U.S. Stocks Attract Record $119.2B Weekly Inflows; Tech Stocks Draw $19.2B

Claire Weston
Published 2026-06-20About 9 min read

In the week ending June 17, US equity funds pulled in a record $119.2 billion, with tech stocks alone accounting for $19.2 billion; yet record-scale IPOs and share sales on the supply side are putting the market's absorptive capacity to a real stress test.

01

$119.2 billion in a single week — how extreme is that?

BofA strategists, citing EPFR Global data, reported $119.2 billion of net inflows into US equity funds in the week ending June 17 — a new all-time weekly record.
Annualized, 2026 is on track to draw $739 billion into US equity funds, also a record. This means → demand for US equities has entered a scale never seen before.
Tech stocks were the single largest magnet, attracting a record $19.2 billion in one week.
02

Why is the money rushing into tech?

Amazon, Meta Platforms, and Alphabet are spending aggressively on AI infrastructure. Chief strategist Michael Hartnett's team at BofA calls this capex wave the core fundamental pillar behind market confidence.
In plain terms = the market believes these giants can "spend big and earn it back," and capital is following that conviction.
The Nasdaq 100 is up 24% year-to-date; the S&P 500 has gained 9.6%.
03

Mid- and small-caps are also breaking records — what does that tell us?

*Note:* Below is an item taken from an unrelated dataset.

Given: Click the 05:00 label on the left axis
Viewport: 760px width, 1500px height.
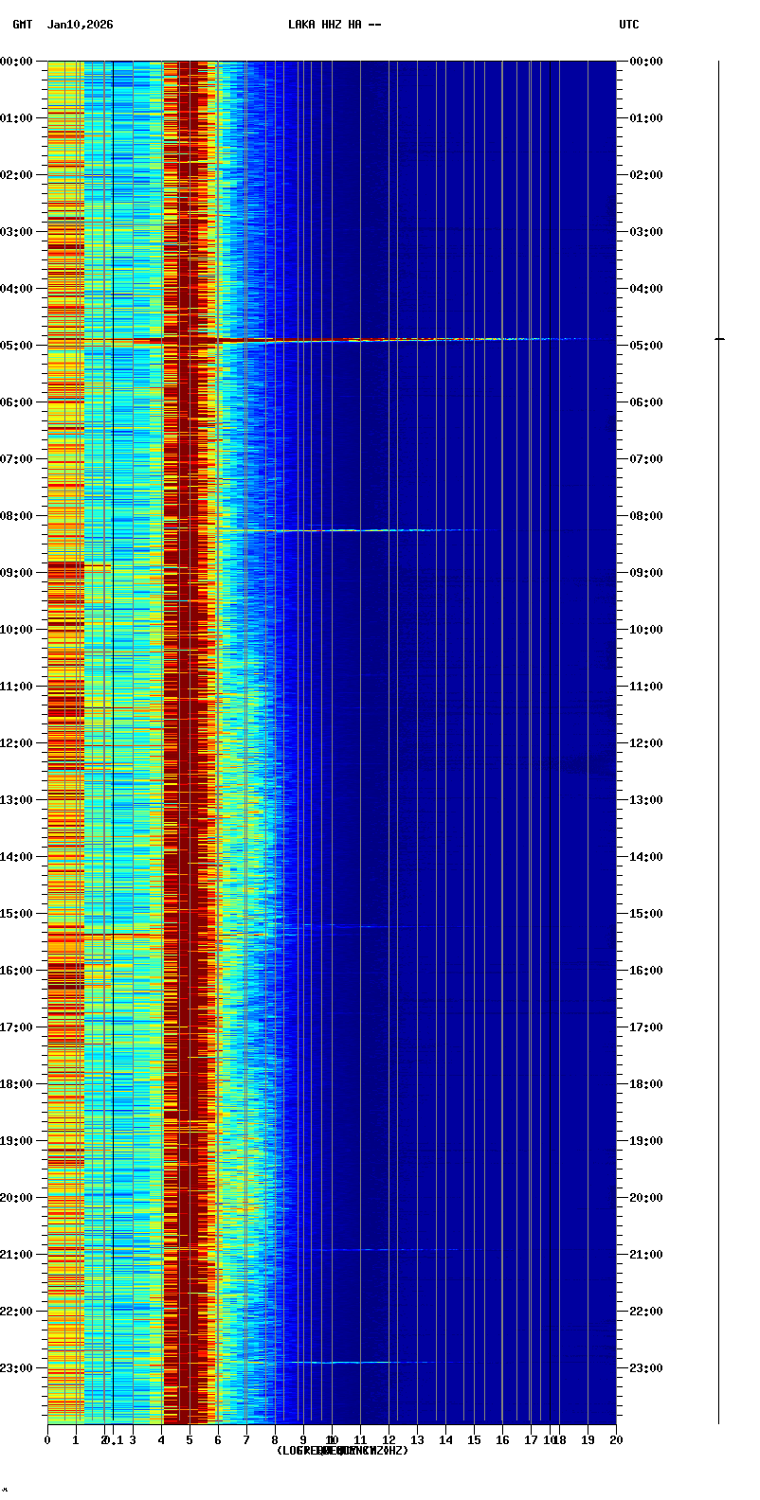Looking at the screenshot, I should [17, 346].
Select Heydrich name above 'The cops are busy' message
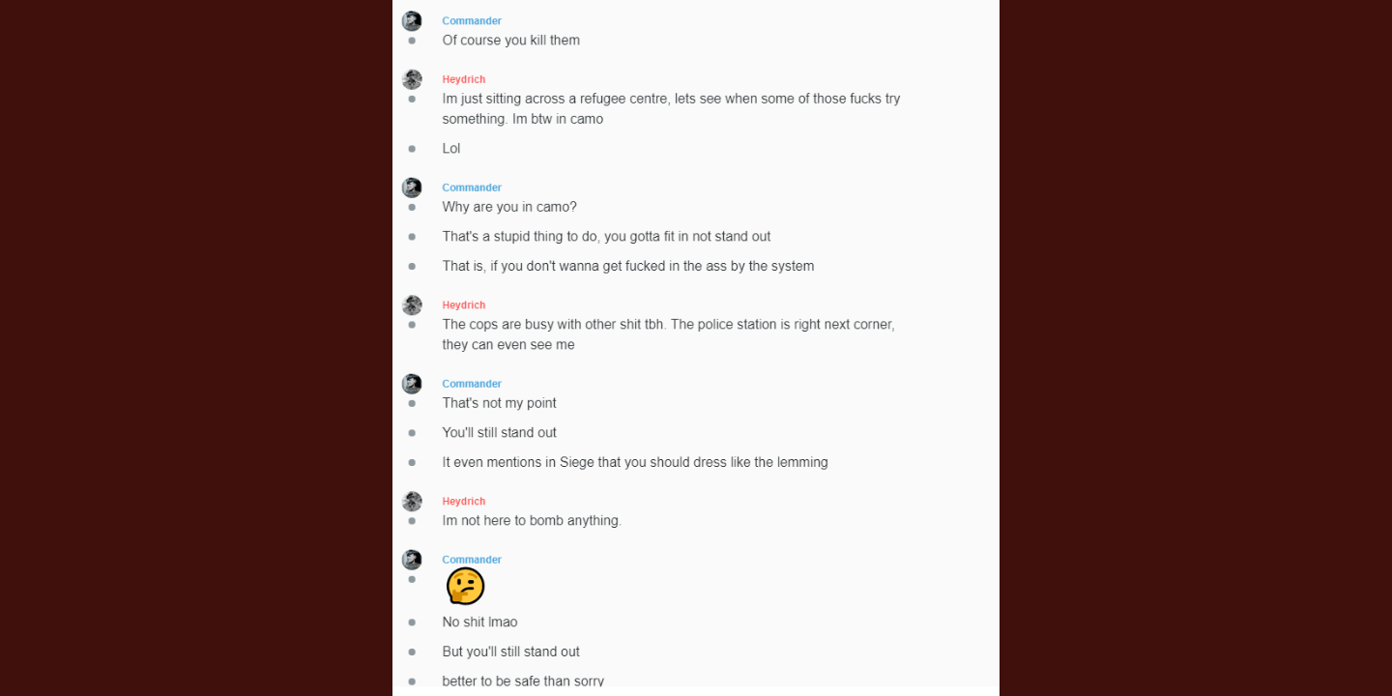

US mid-cap funds drew a record $19.9 billion in one week; small-cap funds pulled in $12.3 billion, the second-highest on record.
Hartnett's team identified two core catalysts: the end of the Iran war and the AI infrastructure investment boom.
This reflects a broad-based "full re-load" into US equities, not just a large-cap chase. US household equity wealth has grown by $6 trillion this year.
04

Supply is also hitting records — can the market absorb it?

SpaceX completed the largest IPO in history on June 14, issuing $75 billion in stock; Anthropic and OpenAI are each planning their own IPOs.
At the same time, Alphabet, Meta, and Oracle are selling hundreds of billions of dollars in shares to fund AI spending.
This means → both the demand side and the supply side are breaking records simultaneously. Whether the market can keep digesting this flood of new equity is the key variable for the rally's durability.
05

European funds are bleeding out — how stark is the contrast?

European funds have recorded net outflows for 10 consecutive weeks, a sharp contrast to the record inflows into US equities.
This reflects a major reversal from the fund-flow pattern at the start of the Iran war — capital is now draining from Europe and surging into the US.
06

What is the biggest hidden risk for the bulls?

Hartnett's team issued a clear warning: if the Republican Party loses its Senate majority in the November midterms, it would trigger a chain reaction of "a dollar plunge, falling yields, and a stock sell-off."
Another critical signal is Trump's approval rating — if it fails to recover meaningfully before September, bullish sentiment will start to waver.
Put simply = the end of the war has temporarily halted the slide in approval ratings, but whether that buffer holds through the midterm election window will determine if the current pace of inflows can be sustained.

Content is for reference only, not financial advice.